[Begin]

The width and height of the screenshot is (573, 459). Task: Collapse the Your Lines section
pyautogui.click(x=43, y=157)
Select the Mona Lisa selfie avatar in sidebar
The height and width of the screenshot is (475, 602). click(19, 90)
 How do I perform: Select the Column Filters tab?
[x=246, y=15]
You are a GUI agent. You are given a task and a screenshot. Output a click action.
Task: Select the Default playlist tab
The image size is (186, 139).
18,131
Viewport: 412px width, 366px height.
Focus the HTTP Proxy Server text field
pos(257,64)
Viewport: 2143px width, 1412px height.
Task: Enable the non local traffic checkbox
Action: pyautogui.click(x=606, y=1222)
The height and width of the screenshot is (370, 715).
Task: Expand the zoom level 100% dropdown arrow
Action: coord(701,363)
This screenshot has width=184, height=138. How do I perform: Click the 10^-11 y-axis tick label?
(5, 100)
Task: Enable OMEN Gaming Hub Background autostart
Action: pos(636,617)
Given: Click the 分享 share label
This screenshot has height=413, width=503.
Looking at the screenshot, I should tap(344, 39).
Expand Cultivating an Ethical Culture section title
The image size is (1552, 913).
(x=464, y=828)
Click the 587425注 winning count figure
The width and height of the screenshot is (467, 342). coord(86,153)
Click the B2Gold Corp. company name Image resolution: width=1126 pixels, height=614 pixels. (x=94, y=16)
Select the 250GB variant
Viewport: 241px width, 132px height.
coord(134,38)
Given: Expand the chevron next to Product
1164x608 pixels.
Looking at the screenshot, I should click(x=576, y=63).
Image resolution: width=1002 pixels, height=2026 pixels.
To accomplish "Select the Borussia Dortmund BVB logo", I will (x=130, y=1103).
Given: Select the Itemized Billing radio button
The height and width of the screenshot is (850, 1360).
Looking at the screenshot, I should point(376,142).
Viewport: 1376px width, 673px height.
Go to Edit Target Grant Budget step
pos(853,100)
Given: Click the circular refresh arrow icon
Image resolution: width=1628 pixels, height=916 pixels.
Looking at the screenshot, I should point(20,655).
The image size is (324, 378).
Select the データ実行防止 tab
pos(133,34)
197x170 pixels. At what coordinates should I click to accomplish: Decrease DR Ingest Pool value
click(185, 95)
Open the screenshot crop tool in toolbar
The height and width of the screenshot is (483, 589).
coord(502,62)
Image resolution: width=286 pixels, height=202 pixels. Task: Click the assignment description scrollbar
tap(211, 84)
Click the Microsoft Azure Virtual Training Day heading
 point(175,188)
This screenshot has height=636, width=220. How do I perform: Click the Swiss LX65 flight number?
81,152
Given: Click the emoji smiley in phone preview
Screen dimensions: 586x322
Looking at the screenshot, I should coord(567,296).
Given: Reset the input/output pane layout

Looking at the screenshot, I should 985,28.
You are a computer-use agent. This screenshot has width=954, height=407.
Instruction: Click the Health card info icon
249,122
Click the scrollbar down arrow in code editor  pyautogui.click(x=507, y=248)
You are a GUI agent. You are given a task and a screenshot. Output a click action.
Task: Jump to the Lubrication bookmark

[End]

§ **What the exercise asks**:
Please repeat the items from the start through the line with "Looking at the screenshot, I should point(20,655).", swapping "Select" for "Choose" and leaving everything else unchanged.

§ **Response**:
The width and height of the screenshot is (573, 459). Task: Collapse the Your Lines section
pyautogui.click(x=43, y=157)
Choose the Mona Lisa selfie avatar in sidebar
The height and width of the screenshot is (475, 602). click(19, 90)
 How do I perform: Choose the Column Filters tab?
[x=246, y=15]
You are a GUI agent. You are given a task and a screenshot. Output a click action.
Task: Choose the Default playlist tab
The image size is (186, 139).
18,131
Viewport: 412px width, 366px height.
Focus the HTTP Proxy Server text field
pos(257,64)
Viewport: 2143px width, 1412px height.
Task: Enable the non local traffic checkbox
Action: pyautogui.click(x=606, y=1222)
The height and width of the screenshot is (370, 715).
Task: Expand the zoom level 100% dropdown arrow
Action: coord(701,363)
This screenshot has width=184, height=138. How do I perform: Click the 10^-11 y-axis tick label?
(5, 100)
Task: Enable OMEN Gaming Hub Background autostart
Action: pos(636,617)
Given: Click the 分享 share label
This screenshot has height=413, width=503.
Looking at the screenshot, I should tap(344, 39).
Expand Cultivating an Ethical Culture section title
The image size is (1552, 913).
(x=464, y=828)
Click the 587425注 winning count figure
The width and height of the screenshot is (467, 342). coord(86,153)
Click the B2Gold Corp. company name Image resolution: width=1126 pixels, height=614 pixels. (x=94, y=16)
Choose the 250GB variant
Viewport: 241px width, 132px height.
coord(134,38)
Given: Expand the chevron next to Product
1164x608 pixels.
Looking at the screenshot, I should click(x=576, y=63).
Image resolution: width=1002 pixels, height=2026 pixels.
To accomplish "Choose the Borussia Dortmund BVB logo", I will (x=130, y=1103).
Given: Choose the Itemized Billing radio button
The height and width of the screenshot is (850, 1360).
Looking at the screenshot, I should point(376,142).
Viewport: 1376px width, 673px height.
Go to Edit Target Grant Budget step
pos(853,100)
Given: Click the circular refresh arrow icon
Image resolution: width=1628 pixels, height=916 pixels.
Looking at the screenshot, I should point(20,655).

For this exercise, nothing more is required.